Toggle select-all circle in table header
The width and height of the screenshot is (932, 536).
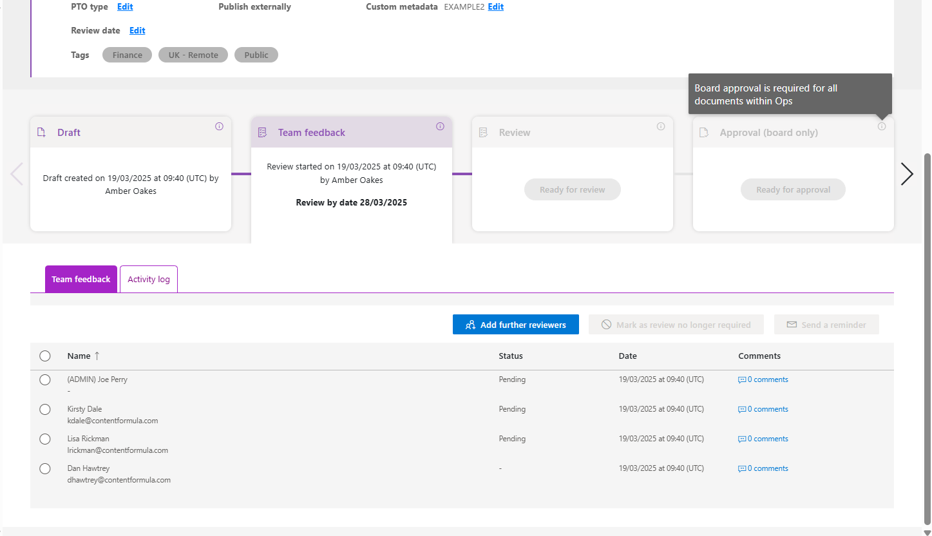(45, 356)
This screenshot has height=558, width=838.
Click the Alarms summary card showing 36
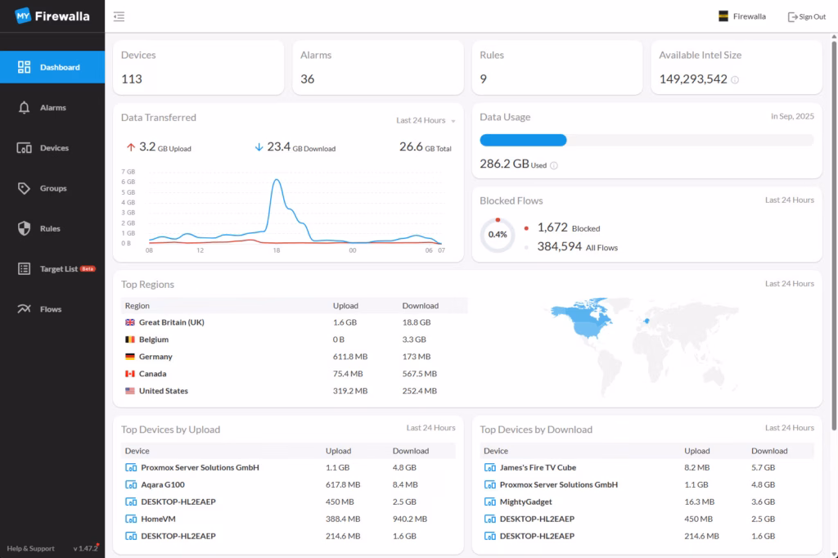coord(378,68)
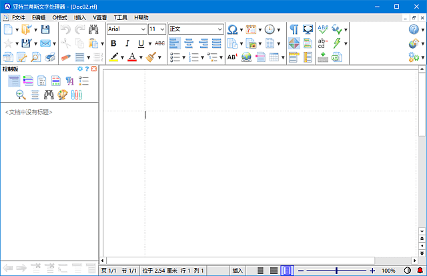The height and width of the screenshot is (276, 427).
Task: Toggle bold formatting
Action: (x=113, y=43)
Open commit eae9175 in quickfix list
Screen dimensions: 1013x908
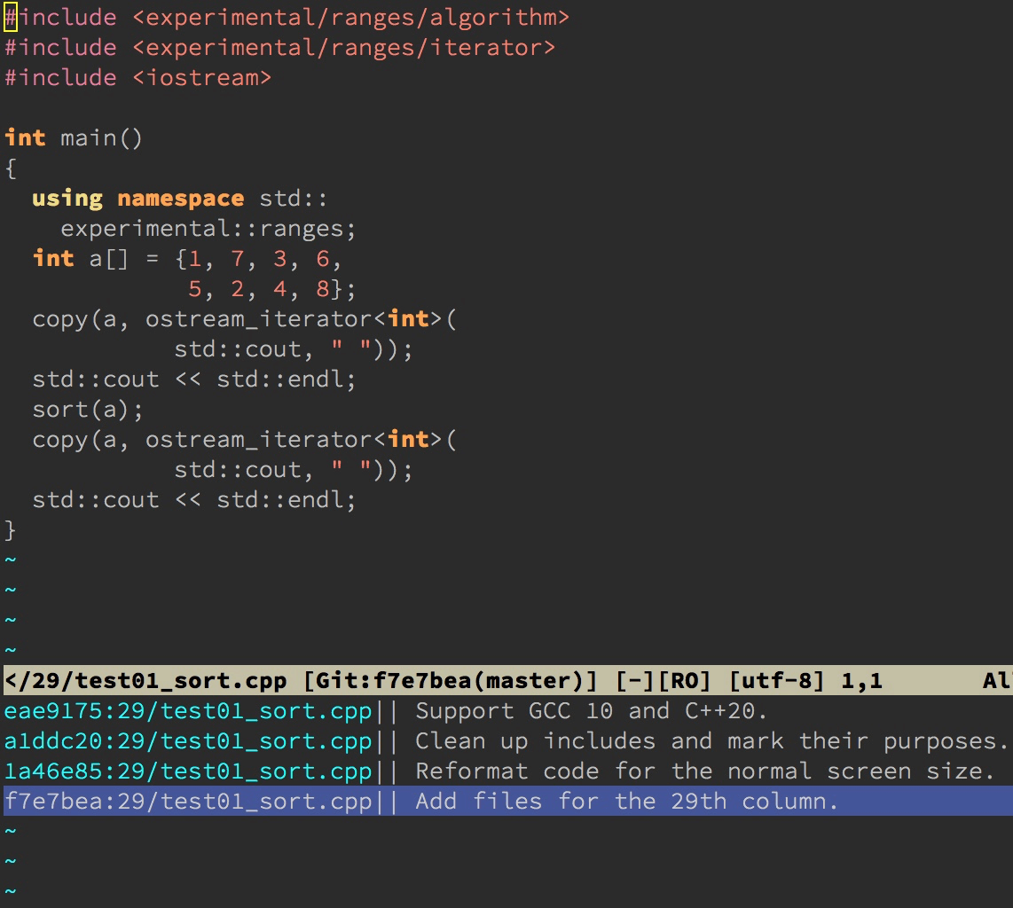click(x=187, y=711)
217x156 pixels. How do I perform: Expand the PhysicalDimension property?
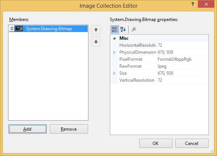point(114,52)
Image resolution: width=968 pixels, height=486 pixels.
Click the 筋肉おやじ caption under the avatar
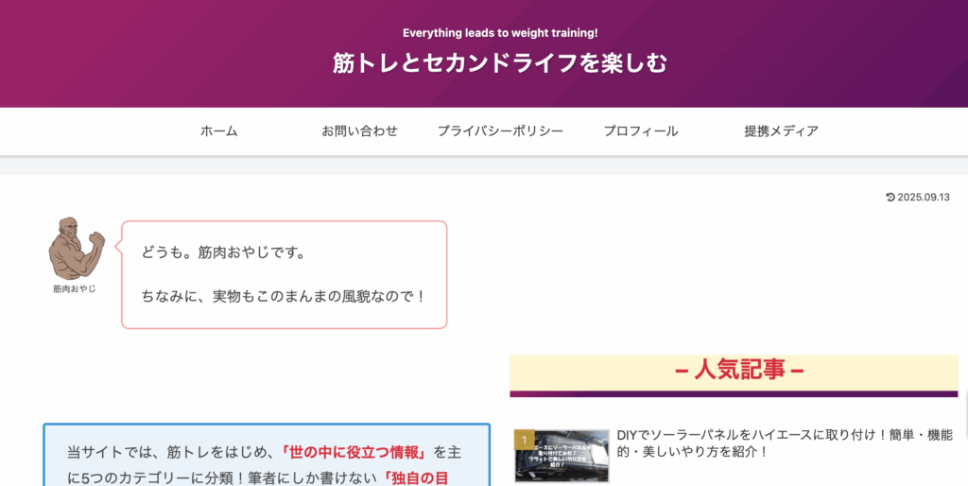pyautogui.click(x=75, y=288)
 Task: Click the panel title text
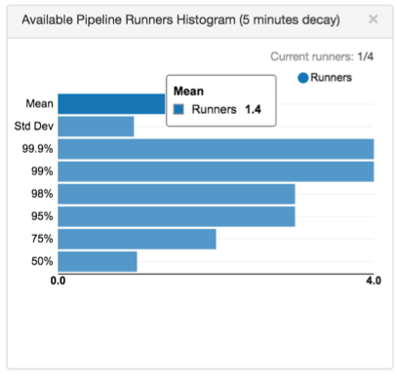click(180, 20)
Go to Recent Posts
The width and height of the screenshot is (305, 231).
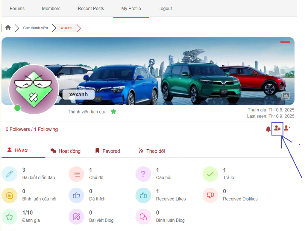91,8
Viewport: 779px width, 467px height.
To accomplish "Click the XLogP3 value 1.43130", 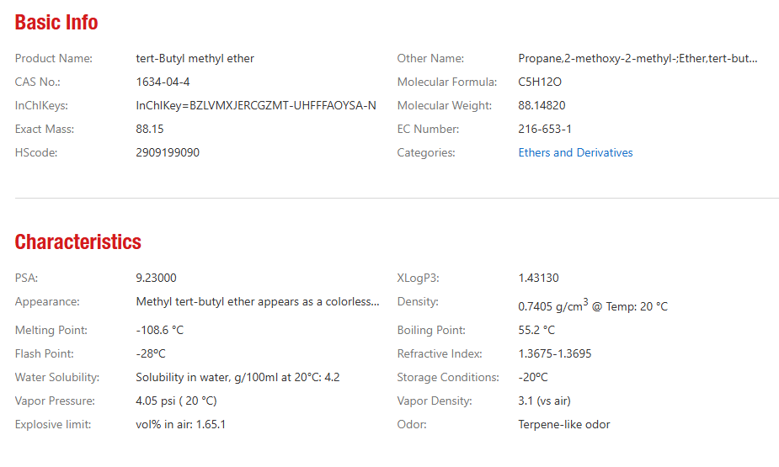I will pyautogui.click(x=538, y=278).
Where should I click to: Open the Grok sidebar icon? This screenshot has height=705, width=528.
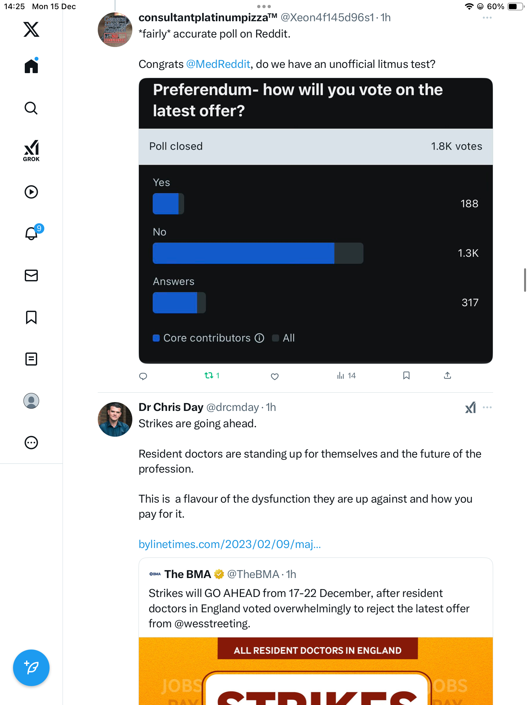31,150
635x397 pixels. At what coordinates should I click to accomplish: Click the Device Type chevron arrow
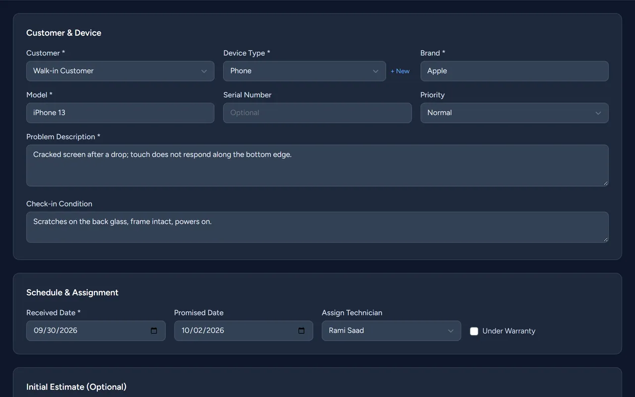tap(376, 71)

○ ○ ○ ○ ○ ○ ○

YOUR GOAL - Lines from the one that contains "Where should I" through the last line of the data above are to be extracted exactly, with no pictures and no other lines.

WRITTEN SOLUTION -
Where should I click to: Open the Grok sidebar icon? This screenshot has height=705, width=528.
31,150
635x397 pixels. At what coordinates should I click to accomplish: Click the Device Type chevron arrow
tap(376, 71)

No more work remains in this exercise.